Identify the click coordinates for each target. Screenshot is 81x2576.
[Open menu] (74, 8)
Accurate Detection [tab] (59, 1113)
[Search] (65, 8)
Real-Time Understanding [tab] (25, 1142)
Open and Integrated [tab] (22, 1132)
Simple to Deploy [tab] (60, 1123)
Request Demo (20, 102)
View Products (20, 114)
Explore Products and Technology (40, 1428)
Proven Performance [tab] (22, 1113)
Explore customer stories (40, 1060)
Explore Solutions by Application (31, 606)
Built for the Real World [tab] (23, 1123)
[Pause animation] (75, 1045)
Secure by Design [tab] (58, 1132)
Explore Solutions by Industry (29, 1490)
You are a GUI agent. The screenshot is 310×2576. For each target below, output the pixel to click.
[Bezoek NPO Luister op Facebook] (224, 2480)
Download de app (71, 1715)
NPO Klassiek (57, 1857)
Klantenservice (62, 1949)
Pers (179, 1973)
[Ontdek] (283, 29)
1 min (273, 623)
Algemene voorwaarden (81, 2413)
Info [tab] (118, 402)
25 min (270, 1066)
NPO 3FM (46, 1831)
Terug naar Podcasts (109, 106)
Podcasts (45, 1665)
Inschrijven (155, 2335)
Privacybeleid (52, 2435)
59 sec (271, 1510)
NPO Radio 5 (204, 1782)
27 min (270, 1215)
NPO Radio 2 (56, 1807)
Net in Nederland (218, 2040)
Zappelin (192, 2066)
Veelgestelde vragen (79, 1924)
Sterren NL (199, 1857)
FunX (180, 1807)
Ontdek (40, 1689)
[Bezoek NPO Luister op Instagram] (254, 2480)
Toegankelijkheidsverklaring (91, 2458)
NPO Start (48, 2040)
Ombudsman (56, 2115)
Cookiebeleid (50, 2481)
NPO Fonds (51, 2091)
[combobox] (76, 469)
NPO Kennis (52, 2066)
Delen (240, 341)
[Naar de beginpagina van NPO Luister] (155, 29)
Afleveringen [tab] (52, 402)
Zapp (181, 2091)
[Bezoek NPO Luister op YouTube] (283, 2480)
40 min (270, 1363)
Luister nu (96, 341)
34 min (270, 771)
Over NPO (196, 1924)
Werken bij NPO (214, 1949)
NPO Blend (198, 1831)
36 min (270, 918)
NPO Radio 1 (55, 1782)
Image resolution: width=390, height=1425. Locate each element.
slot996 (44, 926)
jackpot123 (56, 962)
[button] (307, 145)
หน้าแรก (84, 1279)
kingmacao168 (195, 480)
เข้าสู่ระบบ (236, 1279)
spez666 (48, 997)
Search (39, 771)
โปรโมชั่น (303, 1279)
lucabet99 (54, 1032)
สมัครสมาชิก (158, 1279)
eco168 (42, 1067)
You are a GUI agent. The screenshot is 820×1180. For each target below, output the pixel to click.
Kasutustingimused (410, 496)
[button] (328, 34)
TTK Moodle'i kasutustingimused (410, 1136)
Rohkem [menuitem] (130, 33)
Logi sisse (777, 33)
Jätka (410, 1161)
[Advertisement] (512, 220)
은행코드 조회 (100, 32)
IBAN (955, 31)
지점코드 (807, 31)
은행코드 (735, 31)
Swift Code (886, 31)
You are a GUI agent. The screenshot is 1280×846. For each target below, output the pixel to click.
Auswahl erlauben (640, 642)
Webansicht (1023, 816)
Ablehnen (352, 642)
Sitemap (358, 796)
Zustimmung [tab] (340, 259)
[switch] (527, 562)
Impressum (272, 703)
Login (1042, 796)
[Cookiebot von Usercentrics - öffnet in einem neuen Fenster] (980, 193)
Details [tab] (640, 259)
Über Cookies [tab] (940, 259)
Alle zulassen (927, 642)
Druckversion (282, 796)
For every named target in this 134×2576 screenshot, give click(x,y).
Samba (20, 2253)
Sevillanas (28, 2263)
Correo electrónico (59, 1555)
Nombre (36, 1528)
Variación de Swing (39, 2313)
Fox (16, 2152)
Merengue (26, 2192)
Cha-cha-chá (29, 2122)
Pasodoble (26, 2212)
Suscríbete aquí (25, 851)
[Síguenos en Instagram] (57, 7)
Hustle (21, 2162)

########################################

→ **Exercise**
The lines you need are those holding the word "Explore"; copy each of them from the material above.

→ **Task answer**
Explore Products and Technology (40, 1428)
Explore customer stories (40, 1060)
Explore Solutions by Application (31, 606)
Explore Solutions by Industry (29, 1490)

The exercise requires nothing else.